Silencing of Acyl-CoA Thioesterase 7 Inhibits Proliferation and Metastatic Potential in Colorectal Cancer Cells.

Abstract

Background/aim: Acyl-CoA thioesterase 7 (ACOT7) has emerged as a candidate gene implicated in various malignancies. However, its functional relevance in colorectal cancer (CRC) remains poorly understood.

Materials and methods: To investigate the role of ACOT7 in CRC, we examined its expression in normal colon epithelial cells and a panel of CRC cell lines using quantitative real-time polymerase chain reaction (qRT-PCR) and western blotting. Functional analyses were performed following siRNA-mediated knockdown of ACOT7 to assess changes in cell proliferation, clonogenicity, cell cycle distribution, apoptosis, migration, and invasion using MTT, colony formation, flow cytometry, and Transwell-based assays.
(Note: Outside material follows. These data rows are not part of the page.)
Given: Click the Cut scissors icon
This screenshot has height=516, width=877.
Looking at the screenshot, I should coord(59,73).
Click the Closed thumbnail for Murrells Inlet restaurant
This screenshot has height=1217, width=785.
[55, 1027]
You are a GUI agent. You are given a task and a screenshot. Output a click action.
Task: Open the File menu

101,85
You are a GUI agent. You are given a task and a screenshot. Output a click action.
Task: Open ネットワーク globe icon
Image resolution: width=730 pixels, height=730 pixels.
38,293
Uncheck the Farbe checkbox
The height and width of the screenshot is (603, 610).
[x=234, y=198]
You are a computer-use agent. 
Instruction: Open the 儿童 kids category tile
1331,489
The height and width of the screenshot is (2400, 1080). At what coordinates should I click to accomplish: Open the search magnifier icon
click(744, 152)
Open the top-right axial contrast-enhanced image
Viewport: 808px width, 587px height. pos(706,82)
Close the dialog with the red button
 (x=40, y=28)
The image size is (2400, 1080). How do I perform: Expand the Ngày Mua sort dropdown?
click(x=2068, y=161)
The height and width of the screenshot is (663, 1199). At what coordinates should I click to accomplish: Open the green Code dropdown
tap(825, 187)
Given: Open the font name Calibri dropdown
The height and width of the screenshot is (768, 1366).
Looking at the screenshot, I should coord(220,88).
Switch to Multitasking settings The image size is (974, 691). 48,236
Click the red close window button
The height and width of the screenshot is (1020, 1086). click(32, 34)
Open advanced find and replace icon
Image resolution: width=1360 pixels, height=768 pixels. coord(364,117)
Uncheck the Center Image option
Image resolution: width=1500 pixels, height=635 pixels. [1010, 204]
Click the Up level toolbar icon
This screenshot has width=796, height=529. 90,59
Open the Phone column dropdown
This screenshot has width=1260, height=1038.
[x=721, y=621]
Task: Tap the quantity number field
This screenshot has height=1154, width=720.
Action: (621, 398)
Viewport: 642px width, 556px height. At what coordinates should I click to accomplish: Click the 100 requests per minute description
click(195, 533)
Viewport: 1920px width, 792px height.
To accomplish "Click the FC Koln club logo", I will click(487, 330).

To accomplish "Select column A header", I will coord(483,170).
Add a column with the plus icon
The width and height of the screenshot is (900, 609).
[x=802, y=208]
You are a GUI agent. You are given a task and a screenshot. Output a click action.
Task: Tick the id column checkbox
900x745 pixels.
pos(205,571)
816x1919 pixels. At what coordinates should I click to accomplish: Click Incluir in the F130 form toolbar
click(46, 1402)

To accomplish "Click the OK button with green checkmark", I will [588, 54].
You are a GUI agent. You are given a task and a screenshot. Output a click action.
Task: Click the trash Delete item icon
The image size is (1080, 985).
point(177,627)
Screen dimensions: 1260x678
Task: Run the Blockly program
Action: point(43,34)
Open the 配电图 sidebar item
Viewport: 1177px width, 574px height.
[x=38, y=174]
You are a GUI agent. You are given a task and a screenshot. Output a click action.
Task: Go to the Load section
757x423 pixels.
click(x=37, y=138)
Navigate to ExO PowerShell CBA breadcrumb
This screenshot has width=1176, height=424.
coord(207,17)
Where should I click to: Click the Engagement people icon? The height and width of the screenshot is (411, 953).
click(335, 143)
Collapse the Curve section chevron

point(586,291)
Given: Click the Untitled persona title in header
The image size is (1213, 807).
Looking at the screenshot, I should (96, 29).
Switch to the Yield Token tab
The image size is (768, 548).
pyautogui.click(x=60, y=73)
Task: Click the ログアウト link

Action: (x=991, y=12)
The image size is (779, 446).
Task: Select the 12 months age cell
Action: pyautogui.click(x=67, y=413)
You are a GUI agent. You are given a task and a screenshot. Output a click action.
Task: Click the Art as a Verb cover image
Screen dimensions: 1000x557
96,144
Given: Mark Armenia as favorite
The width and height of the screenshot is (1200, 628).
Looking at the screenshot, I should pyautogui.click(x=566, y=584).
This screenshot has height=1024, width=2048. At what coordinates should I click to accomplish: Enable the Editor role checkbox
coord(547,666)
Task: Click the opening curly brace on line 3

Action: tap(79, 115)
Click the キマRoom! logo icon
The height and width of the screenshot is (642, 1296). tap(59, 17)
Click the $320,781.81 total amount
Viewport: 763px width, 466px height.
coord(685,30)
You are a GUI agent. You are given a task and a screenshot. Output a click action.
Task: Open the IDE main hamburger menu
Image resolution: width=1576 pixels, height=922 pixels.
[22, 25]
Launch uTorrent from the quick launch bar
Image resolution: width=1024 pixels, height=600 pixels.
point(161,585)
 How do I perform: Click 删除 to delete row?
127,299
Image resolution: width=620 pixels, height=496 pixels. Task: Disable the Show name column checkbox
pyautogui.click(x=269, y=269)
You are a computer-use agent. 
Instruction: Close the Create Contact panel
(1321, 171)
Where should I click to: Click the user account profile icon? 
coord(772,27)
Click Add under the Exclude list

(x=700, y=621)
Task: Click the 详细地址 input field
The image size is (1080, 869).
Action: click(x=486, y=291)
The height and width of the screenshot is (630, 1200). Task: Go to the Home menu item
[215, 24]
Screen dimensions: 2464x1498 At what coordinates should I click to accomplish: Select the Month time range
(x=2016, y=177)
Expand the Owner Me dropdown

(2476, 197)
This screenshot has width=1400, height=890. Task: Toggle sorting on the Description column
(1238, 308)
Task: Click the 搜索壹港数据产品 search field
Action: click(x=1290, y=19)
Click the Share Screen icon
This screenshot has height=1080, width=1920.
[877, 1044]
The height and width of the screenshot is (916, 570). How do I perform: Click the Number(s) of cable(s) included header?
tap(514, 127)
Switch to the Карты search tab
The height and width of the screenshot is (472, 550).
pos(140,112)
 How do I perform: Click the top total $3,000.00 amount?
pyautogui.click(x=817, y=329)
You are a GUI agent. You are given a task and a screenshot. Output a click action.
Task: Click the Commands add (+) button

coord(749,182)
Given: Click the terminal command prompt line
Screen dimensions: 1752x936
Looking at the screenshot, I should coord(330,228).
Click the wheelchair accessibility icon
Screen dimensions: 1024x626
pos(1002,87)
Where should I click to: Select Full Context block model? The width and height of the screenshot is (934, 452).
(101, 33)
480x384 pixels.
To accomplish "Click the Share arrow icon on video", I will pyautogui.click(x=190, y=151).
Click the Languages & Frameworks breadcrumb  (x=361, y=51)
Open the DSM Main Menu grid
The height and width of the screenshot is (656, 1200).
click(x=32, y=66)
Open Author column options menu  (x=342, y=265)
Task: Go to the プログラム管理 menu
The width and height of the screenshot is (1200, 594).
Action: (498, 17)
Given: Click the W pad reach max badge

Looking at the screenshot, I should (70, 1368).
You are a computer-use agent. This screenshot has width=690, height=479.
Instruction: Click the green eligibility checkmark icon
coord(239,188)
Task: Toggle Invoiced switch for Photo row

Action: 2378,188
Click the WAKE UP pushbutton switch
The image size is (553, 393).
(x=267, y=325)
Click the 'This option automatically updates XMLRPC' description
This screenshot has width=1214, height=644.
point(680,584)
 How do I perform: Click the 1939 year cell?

Results: ACOT7 was markedly over-expressed at both the mRNA and protein levels in CRC cells compared to normal epithelial cells. Silencing ACOT7 substantially reduced cell proliferation and clonogenic potential. Flow cytometric analysis indicated cell cycle arrest and an increase in the sub-G₀/G₁ population, indicative of apoptosis in ACOT7-depleted cells. Furthermore, suppression of ACOT7 substantially impaired both cell migration and invasion, suggesting its key role in metastatic progression.

Conclusion: These findings highlight ACOT7 as a critical regulator of the proliferation, survival, and metastatic potential of CRC cells and support its candidacy as a potential therapeutic target for colorectal malignancies.